Ok, three or four things in there to think about:
1. Celotex - although excellent insulation - is a closed-cell foam, and so provides no acoustic absorption. For this reason I suspect it's the ceiling of your new room which offers the least resistance to traffic noise, since it has the least mass by far. Definitely consider using two layers of plasterboard on this surface, and making those 'soundbloc' or similar. (notes below)
2. There's nothing to choose between plasterboard on dabs, or wet plastered as a finish, except
neither will help the sound in room. Such hard /dense surfaces offer no low-frequency absorption. With block and a hard finish, you will have a very long reverb time at low frequencies and that will make the room unpleasant for music and for cinema with a lumpy/modal bass variation around the room.
Instead I strongly recommend you consider using a stud lining instead - 50-60mm studs (timber or metal, doesn't matter) spaced at least 20mm off the clockwork, with a minimum of 50mm of mineral wool of density 20-40Kg/cubic metre in between the studs (use roll or batt, but not closed-cell foam). Regular 12.5mm plasterboard lining on the room to provide a finish. 2mm Skim plaster finish is fine.
This provides a little flex, and the mass of the plasterboard with the damped cavity behind will provide really useful absorption of bass energy across the spectrum low frequencies. Rather than more words, here is a very quick simulation of your room dimensions in CARA. Look at the difference under 300Hz (don't worry above that, it becomes dominated by your furnishings - more on that below)
First - assuming wet plaster on solid walls: rev time is long, 1second or more (about the same as a tiled bathroom, typically)
Then swap four walls for the build-up I suggest:
Note the massive difference - the bass end is very well damped with well-controlled reverb time, well within the usual recommendations (between the two green lines). Nice tight controlled and extended bass will be the subjective result - and funnily enough a perception of
more bass than you'd have in the hard finished room.
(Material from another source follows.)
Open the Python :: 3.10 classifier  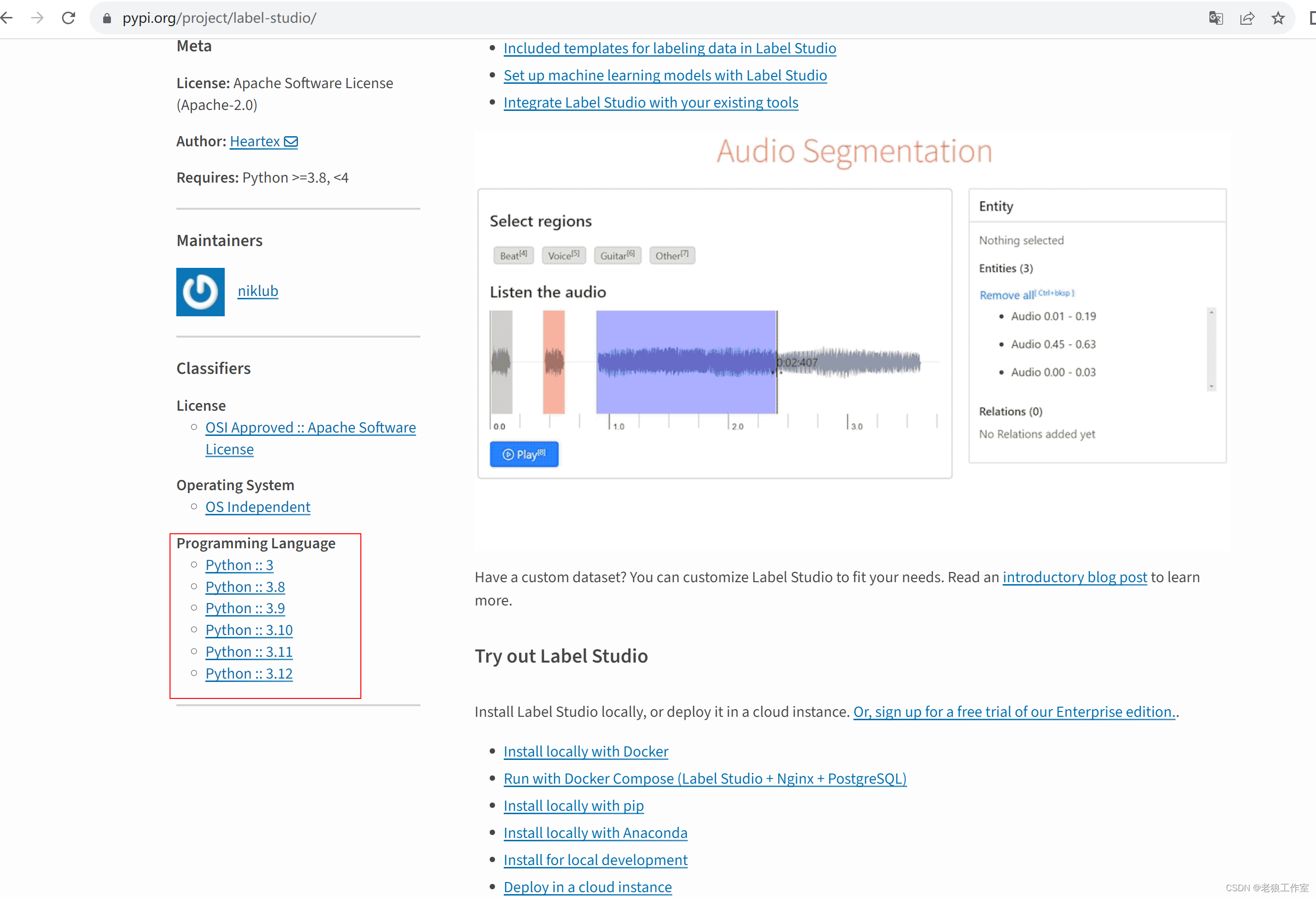point(248,630)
Now obviously taking ~90mm off each side of the room looses you quite a lot of floor area. But given the large areas involved you only really need to do this to two or three walls to gain the help. But do include the largest, if possible (4.2 x 3m high ?). Even even just two walls will get you very close to the second result. If you can do to, preferably pick two sides in an L - that will have the most effect by having some effect on both directional modes and the tangential ones. (Note - the board ceiling to vented cavity above is already contributing a little absorption to the bass in this model - not need to think about similar treatments to this surface). Obviously you can run conduit in the void easily, too; you can get 'putty pads' for the socket backboxes that will help maintain the acoustic performance.
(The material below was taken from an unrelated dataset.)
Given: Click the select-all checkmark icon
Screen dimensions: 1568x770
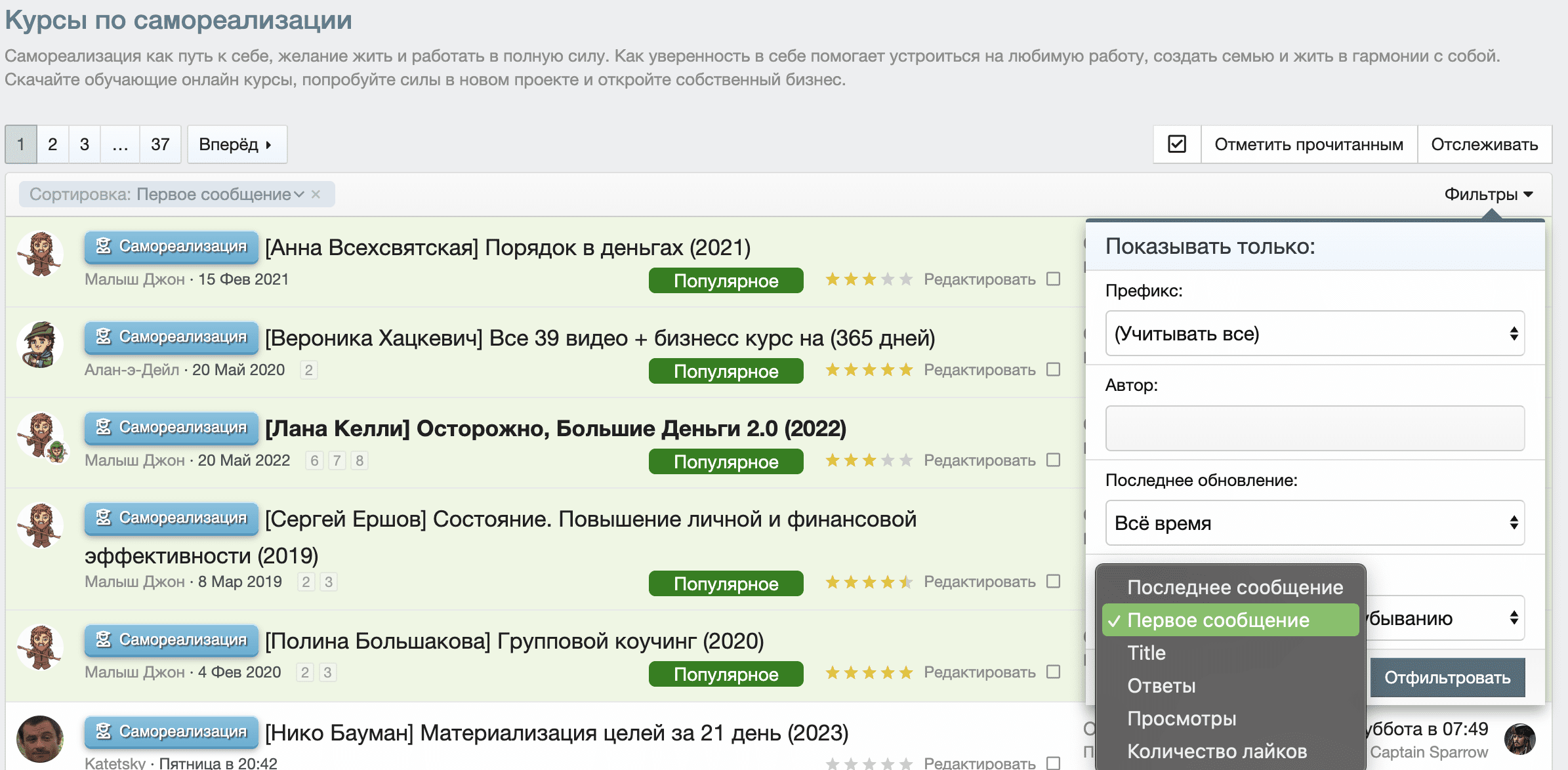Looking at the screenshot, I should click(1177, 144).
Finally - the detail of the execution really matters..:
- Put the ceiling up first, running the boards right up to the clockwork, and use a soft sealant bead between the two. When using two layers of board stagger the joints (and if you do two layers on a wall, always put the finish layer with the joints vertical/visible lines later)
- Install the stud lining and any other wall finishes/ wet plastered walls up to the ceiling. This stops air path between the cavities, helping both absorption and minimising incoming noise from outside. Seal the independant stud lining board to the other walls with a softish sealant to finish, too.
- If you do install a stud lining, put a parge coat on the wall. This is a thin render coat (DIY sand:cement will do, too) and its function is to seal the surface against air movement. That's good for both thermal and acoustic reasons. Doesn't have to be pretty, just complete in coverage.
- Plasterboards are not crested equal. For that ceiling for preference use a higher-density plasterboard (even with two layers)- standard 12.5mm gypsum board is about 9kg/sq.m, the soundbloc types are about 12kg/sq.m. It helps.
- Picking mineral wool for acoustic purposes it's the density that matters, not the label on the roll Remember this once you work out that anything labelled 'acoustic' often attracts a premium…
- Absorption in the midrange and up will be entirely dominated by your furniture and finishes. For clarity /reverb control) in the midrange (speech) region and into the treble, the rule of thumb that works is, ideally you need about the floor area covered in something fibrous - ie carpet on decent underlay, or at least 80% of the floor area in equivalent provision of soft finishes. Something to think about now, if you were considering a hard floor finish (timber etc).
Hope this helps / doesn't tell you how to suck too many eggs!